*ASSIGNMENT*. When writing out the entries below, keep only the lines from the line with "The height and" to the line with "Where should I", both included, exactly as they are, and leave the pictures aside.

*PROVIDED DATA*.
#####

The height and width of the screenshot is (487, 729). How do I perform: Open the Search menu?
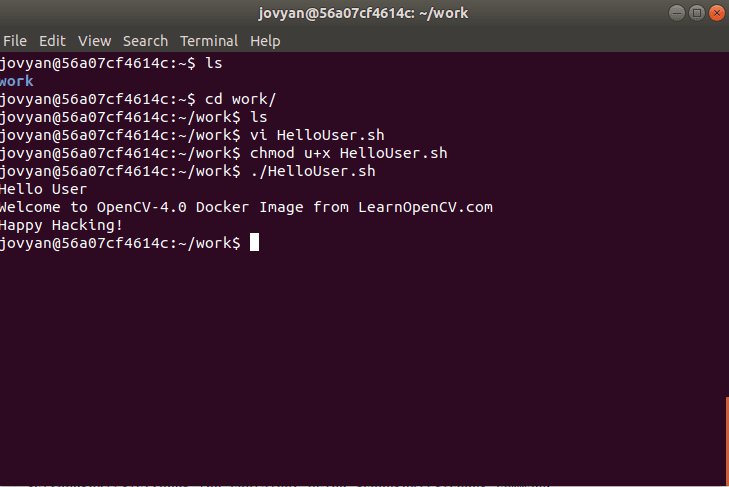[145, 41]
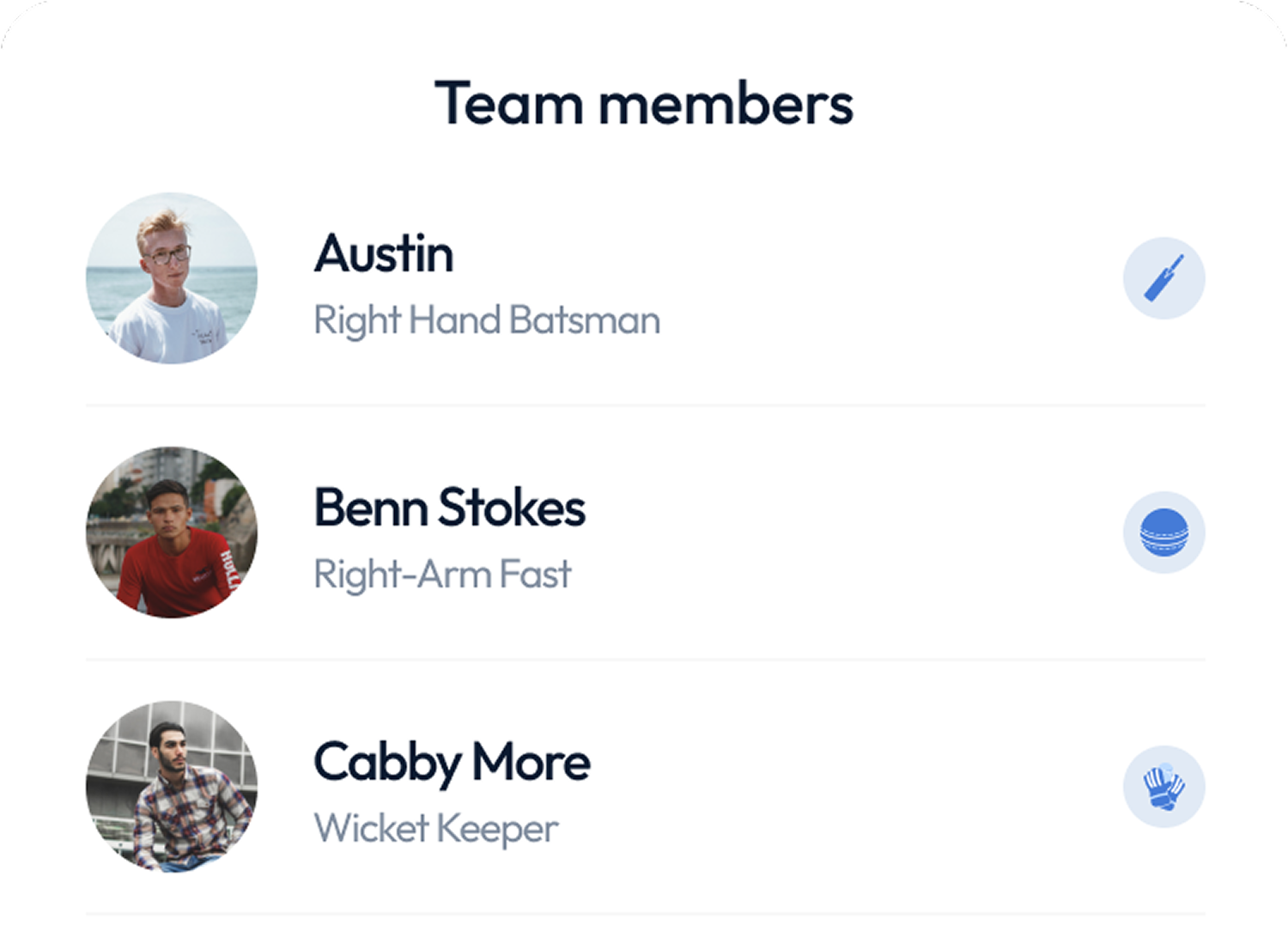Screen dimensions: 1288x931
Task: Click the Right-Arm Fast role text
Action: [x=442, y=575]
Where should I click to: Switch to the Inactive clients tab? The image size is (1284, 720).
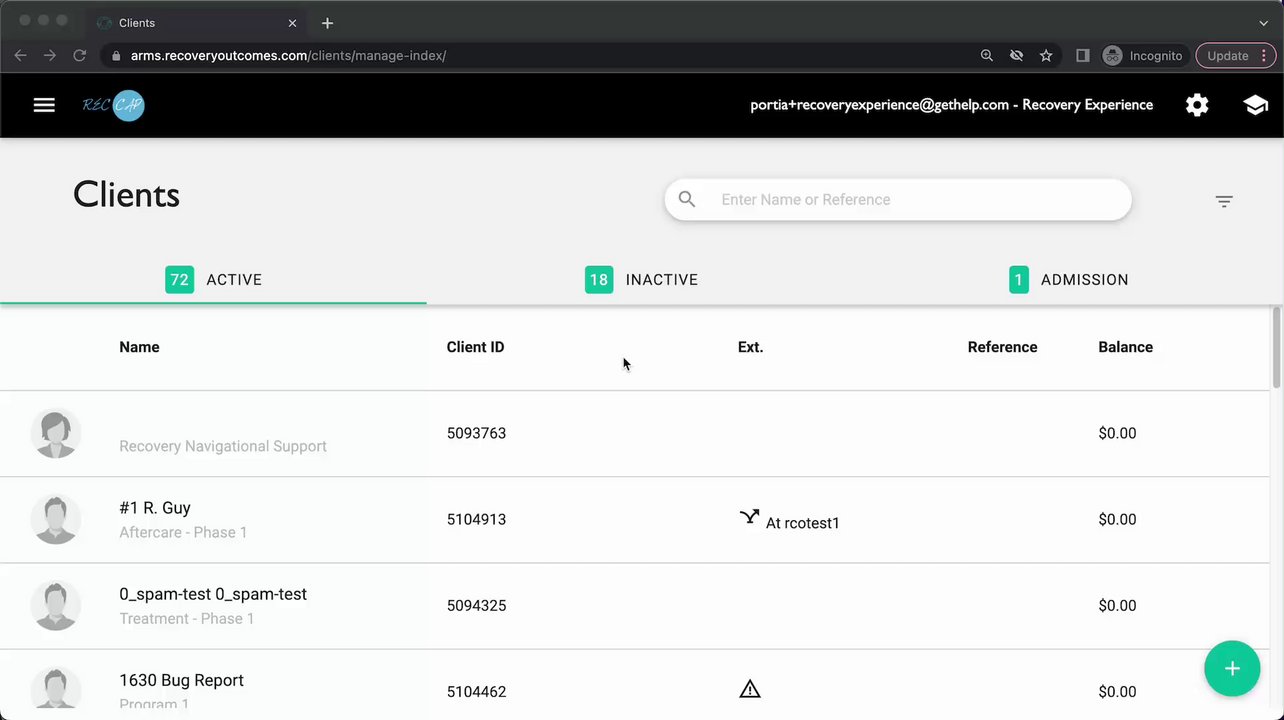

#####

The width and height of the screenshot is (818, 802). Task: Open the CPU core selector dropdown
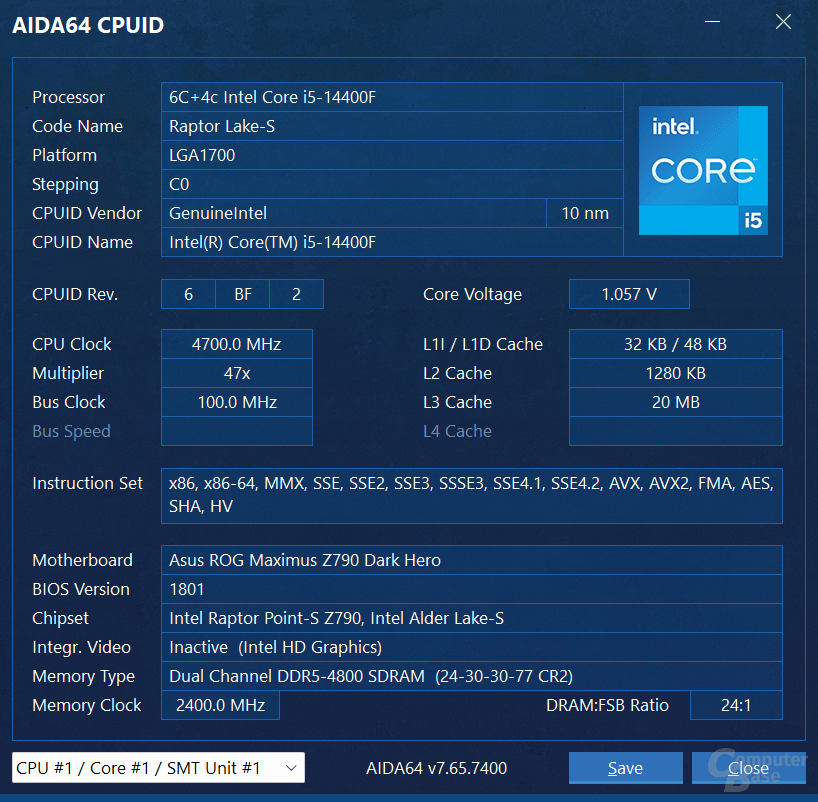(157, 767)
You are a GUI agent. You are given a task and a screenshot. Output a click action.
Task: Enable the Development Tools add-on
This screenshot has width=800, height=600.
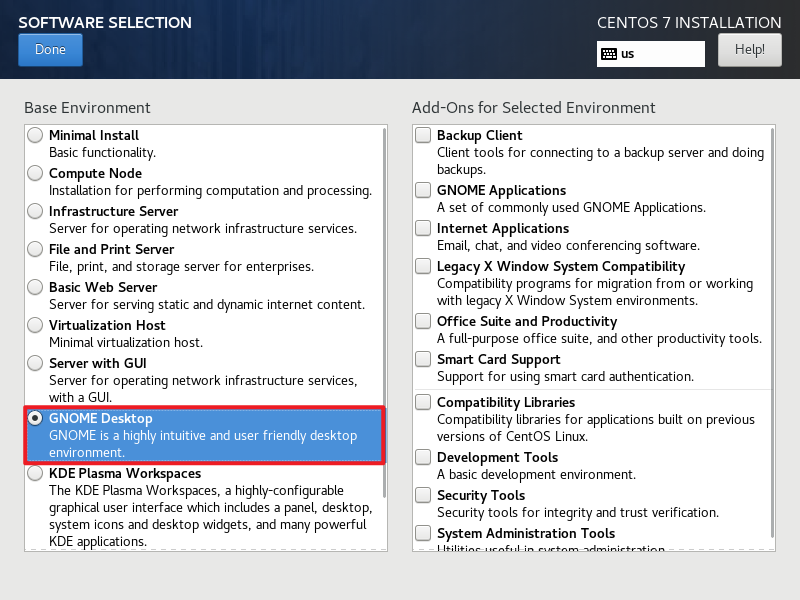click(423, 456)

#####

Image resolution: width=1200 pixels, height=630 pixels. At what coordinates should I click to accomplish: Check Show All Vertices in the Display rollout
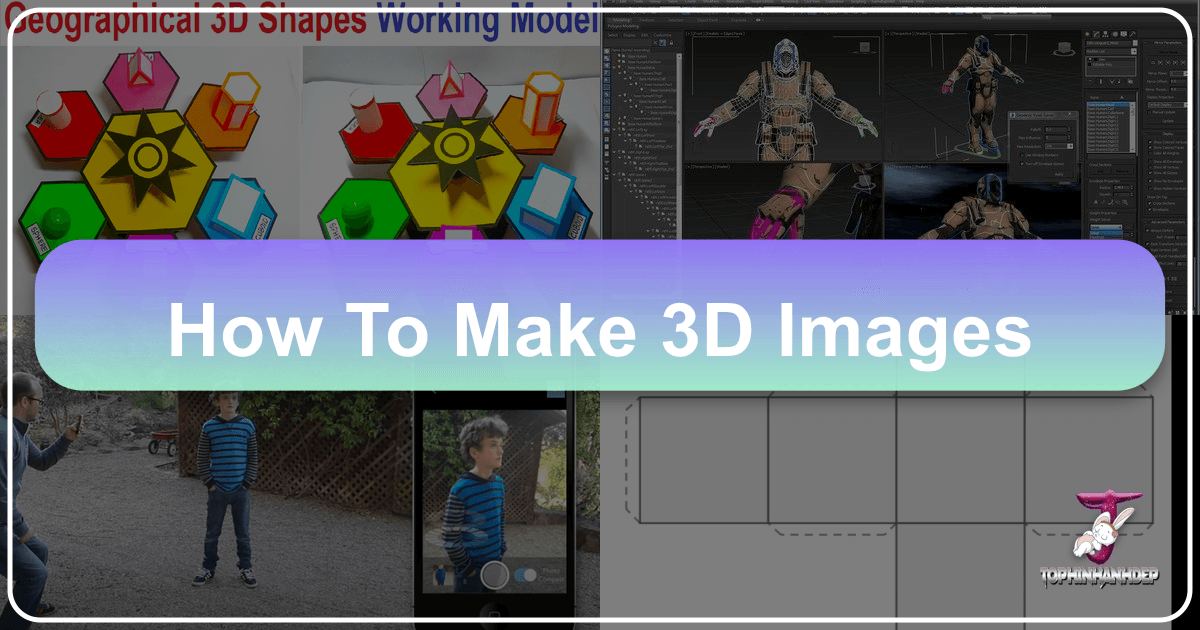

#####

*EXERCISE RESPONSE*.
The height and width of the screenshot is (487, 729). How do I perform: Open the Search menu?
[145, 41]
Screen dimensions: 1288x931
Task: Click the Right-Arm Fast role text
Action: [x=442, y=575]
Where should I click to: Switch to the Inactive clients tab? The image size is (1284, 720).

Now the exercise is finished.